The analysis above is not diabetes specific. It’s simply a break down of the percentages of people within a state who are on an insurance plan that would be in scope for the $100 insulin co-pay cap bill.
Unfortunately, there isn't easy data to break this down to people with diabetes, people with diabetes who are insulin-dependent and people with diabetes who are paying more than $100 a month for insulin. Detailed, clean, specific data on that does not exist.
We may be able to assume that the percentages of all people with these plans extrapolates to the percentages of people with diabetes on insulin in these plans. It is a starting point to estimate the percentage of people with diabetes who may be impacted.
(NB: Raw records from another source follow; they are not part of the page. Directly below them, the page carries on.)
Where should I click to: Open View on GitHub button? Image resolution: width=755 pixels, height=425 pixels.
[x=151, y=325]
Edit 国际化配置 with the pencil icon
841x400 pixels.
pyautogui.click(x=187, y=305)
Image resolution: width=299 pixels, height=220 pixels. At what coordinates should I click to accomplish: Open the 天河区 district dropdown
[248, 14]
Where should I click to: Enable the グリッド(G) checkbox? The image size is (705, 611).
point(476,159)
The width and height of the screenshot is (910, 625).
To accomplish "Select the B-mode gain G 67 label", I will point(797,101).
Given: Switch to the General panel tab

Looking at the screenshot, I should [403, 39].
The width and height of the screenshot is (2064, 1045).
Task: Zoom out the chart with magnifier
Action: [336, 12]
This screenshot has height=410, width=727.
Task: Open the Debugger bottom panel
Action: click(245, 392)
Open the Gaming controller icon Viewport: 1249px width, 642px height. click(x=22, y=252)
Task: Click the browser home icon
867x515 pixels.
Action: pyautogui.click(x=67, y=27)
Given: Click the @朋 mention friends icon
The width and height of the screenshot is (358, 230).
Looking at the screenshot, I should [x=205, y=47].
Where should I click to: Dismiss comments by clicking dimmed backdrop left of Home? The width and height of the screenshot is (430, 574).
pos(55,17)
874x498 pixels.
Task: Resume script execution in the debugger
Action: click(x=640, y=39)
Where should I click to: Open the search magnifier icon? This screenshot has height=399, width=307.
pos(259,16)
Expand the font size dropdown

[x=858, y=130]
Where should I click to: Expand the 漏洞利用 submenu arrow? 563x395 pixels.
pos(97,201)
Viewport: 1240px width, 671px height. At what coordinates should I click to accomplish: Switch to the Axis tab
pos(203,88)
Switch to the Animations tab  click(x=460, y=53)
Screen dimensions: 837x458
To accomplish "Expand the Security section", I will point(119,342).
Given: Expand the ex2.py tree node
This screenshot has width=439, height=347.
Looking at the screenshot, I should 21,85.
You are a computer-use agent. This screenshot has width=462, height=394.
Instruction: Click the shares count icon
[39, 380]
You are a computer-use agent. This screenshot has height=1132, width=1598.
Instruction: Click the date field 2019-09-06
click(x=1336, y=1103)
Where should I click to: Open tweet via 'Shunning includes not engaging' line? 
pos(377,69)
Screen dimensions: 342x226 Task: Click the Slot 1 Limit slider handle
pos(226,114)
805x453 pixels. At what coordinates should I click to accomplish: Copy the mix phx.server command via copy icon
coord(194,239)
The next steps, if data on this can be found, would be to layer in:
A factor to estimate the number of people with diabetes who are insulin dependent (both all Type 1s and insulin-dependent Type 2s) for a state.
A percentage to estimate the people with diabetes who may currently have a co-pay for insulin over $100.
We won’t get perfect data on this issue. This is pretty niche. But, using the data we do have, we can have data-driven conversations with our legislators. We can demand that they issue factual messaging surrounding their bills. And, we can push for insulin-related bills that impact more people with diabetes.
This week in the #Insulin4All twitter-verse:
Technically, I’m writing a newsletter - figured I’d share some of what I’ve been reading on #Insulin4All this week.
I was the one who surfaced this tweet on the tragic death of Jesimya David Scherer-Radcliffe. I was working on another #Insulin4All related data project and found it. There are so many insulin rationing deaths we do not know about. A handful of them are exposed in tweets like this… And, we’d never know unless we looked for them. I’m heartbroken that we’ve lost another person to insulin rationing. Especially, when the Alec Smith Emergency Insulin Act may have helped. As a movement, we need to do a better job seeking out the stories that aren’t being told and elevating the voices of people of color.
This analysis of GoodRx prices by Patricia Dalker was interesting. I am a big believer in tracking insulin prices as a hobby.
The Bernie bus is here!!! Sanders has a history of doing drug purchasing trips to Canada. I like the part in The Hill article that refers to #Insulin4All without any explanation? Are we becoming a household name? Not yet, but soon.I’m thrilled 2 be joining Presidential Candidate on 7/28 as we travel to 🇨🇦 to buy insulin. I may be a small-town girl speaking, but he has a worldwide platform. 🌎 This is HUGE for ! ctvnews.ca/mobile/health/…
This guide on building narratives from bellingcat gave me a new term for what I’m doing: Open Source Research. We can start telling the stories the media isn’t.